- [TASK GOAL] Copy verbatim the block of lines in the entries below whose first line contains "Screen dimensions: 632x672" and whose last line contains "Click the Extra". Leave out all other lines.

- [SUPPLIED RECORDS]
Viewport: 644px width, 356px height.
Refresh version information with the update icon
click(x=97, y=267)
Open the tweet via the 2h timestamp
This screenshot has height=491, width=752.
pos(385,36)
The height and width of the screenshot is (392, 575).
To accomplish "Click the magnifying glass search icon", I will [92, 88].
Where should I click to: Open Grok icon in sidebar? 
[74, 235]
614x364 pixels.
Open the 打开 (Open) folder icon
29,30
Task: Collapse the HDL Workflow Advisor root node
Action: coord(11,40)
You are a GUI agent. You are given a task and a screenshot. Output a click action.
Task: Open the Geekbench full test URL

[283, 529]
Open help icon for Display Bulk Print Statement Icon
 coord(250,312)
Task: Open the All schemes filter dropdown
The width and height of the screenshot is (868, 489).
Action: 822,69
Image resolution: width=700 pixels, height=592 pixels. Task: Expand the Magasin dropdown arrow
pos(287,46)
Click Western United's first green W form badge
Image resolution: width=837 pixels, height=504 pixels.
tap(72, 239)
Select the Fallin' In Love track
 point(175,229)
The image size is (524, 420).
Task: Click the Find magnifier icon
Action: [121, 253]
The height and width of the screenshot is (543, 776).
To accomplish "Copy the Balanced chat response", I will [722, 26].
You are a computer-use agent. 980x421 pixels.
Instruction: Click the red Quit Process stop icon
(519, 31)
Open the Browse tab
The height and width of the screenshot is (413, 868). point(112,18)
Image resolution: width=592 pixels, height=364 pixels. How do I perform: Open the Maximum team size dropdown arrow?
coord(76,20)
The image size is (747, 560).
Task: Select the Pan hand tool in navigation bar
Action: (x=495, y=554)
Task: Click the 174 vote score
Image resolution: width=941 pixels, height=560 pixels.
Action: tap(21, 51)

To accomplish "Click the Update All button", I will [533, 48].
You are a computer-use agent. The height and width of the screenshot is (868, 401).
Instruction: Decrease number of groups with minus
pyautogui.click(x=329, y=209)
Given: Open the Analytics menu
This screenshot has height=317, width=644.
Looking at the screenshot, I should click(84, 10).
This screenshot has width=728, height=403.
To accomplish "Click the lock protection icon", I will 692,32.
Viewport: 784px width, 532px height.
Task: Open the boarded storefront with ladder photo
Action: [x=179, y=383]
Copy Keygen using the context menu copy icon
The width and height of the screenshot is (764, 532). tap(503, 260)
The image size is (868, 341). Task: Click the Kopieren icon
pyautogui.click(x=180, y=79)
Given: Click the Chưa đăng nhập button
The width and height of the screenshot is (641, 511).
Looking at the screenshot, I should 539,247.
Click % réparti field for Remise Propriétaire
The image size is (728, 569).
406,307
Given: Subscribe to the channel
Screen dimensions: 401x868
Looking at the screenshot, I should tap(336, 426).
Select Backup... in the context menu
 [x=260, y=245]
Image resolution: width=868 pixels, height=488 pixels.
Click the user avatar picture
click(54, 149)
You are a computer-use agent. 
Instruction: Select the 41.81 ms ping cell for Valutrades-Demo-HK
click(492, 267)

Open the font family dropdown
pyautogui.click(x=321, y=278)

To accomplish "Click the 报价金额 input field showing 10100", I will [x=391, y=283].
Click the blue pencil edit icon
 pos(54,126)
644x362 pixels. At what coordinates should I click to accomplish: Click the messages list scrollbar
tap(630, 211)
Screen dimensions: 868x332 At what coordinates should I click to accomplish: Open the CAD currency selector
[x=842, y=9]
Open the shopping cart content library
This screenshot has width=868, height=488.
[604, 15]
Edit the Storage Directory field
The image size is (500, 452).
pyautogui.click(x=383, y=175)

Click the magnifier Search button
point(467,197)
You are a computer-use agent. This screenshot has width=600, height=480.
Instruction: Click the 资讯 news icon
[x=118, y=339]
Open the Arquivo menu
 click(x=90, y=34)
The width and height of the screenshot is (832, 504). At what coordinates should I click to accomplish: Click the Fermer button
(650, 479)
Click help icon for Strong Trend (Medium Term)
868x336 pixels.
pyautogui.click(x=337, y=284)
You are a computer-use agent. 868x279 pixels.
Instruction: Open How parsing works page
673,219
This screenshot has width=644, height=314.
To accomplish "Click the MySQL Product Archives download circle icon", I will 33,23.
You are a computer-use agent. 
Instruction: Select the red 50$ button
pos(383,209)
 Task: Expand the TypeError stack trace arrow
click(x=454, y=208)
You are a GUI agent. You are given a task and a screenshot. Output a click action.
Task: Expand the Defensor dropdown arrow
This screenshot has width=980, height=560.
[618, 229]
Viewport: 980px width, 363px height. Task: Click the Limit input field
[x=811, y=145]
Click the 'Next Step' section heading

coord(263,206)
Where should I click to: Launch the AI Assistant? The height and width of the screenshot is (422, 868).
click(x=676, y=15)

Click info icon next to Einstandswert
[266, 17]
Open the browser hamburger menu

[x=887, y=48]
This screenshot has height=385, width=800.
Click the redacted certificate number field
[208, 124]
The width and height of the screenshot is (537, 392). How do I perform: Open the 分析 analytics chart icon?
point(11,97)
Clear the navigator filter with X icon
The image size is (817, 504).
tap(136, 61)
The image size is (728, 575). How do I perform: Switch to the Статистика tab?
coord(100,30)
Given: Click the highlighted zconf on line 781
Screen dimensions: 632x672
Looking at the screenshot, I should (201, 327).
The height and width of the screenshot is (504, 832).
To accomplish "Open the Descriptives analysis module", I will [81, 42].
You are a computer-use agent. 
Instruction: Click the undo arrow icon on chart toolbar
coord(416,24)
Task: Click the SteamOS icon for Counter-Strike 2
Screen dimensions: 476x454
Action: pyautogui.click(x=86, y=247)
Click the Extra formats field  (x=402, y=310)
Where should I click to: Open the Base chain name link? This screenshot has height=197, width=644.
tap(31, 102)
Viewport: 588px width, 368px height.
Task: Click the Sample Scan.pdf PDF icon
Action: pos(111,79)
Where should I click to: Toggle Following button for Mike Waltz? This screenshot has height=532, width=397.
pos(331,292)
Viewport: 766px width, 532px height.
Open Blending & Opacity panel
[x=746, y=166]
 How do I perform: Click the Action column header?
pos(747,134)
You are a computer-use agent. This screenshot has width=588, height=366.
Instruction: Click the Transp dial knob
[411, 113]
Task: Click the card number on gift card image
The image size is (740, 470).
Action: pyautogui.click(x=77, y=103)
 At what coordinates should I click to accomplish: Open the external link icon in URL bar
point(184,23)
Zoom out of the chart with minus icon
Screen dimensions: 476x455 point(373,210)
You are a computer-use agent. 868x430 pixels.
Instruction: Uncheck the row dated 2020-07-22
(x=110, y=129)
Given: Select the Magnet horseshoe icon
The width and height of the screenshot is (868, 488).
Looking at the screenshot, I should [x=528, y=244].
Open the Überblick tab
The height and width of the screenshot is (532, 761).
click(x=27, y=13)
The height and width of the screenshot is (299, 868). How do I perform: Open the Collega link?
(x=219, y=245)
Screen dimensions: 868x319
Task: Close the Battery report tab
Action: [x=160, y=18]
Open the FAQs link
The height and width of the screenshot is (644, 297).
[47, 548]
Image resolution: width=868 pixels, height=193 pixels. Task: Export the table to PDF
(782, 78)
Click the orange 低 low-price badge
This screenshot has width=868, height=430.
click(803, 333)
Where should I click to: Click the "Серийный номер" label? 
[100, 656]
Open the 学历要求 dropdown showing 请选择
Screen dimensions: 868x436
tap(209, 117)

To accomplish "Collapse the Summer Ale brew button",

- [SOLUTION TO THIS EXERCISE]
Screen dimensions: 632x672
Looking at the screenshot, I should (201, 327).
The height and width of the screenshot is (504, 832).
To accomplish "Open the Descriptives analysis module", I will [81, 42].
You are a computer-use agent. 
Instruction: Click the undo arrow icon on chart toolbar
coord(416,24)
Task: Click the SteamOS icon for Counter-Strike 2
Screen dimensions: 476x454
Action: pyautogui.click(x=86, y=247)
Click the Extra formats field  (x=402, y=310)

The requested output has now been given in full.